■ **WRITTEN REQUEST**:
Find each line below that contains the word "height" and copy it. Case matters.

--- begin THE DATA ---

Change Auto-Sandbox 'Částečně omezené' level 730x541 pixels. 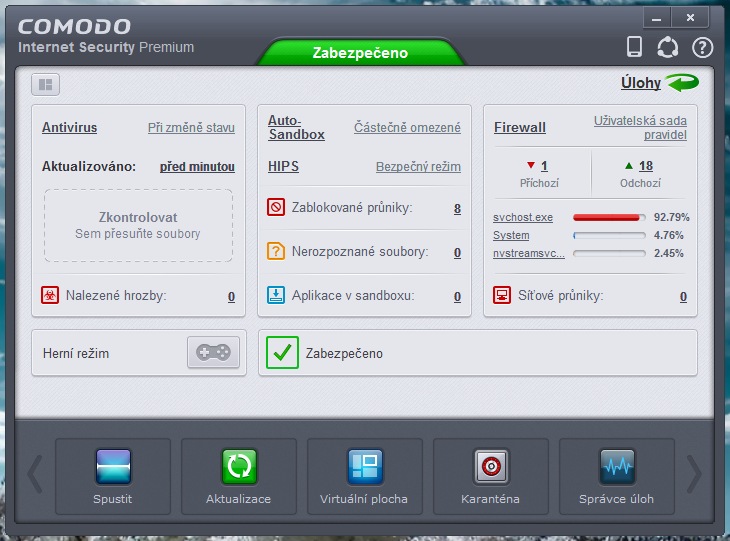point(407,128)
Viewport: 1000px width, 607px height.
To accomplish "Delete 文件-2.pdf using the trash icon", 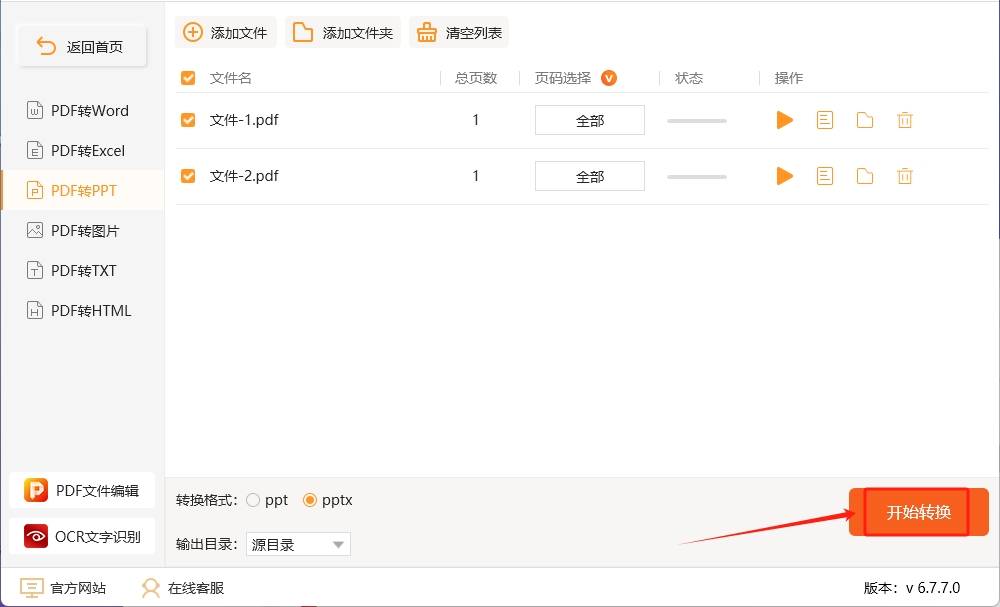I will pyautogui.click(x=905, y=176).
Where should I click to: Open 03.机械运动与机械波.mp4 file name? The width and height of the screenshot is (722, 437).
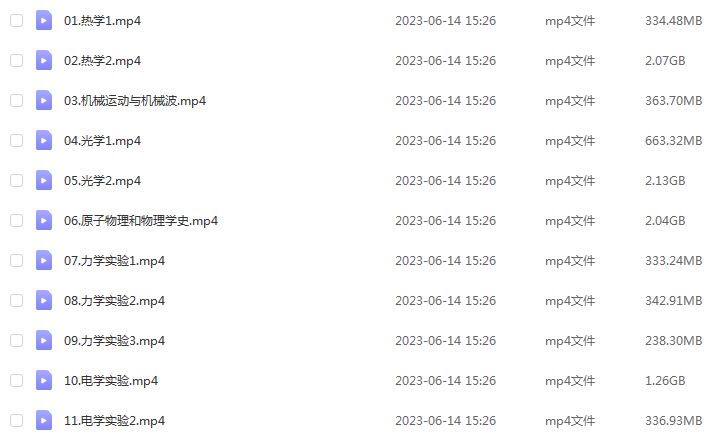[135, 101]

--- end THE DATA ---

■ **FINAL ANSWER**:
Viewport: 1000px width, 607px height.
Where should I click to: Open 03.机械运动与机械波.mp4 file name? The width and height of the screenshot is (722, 437).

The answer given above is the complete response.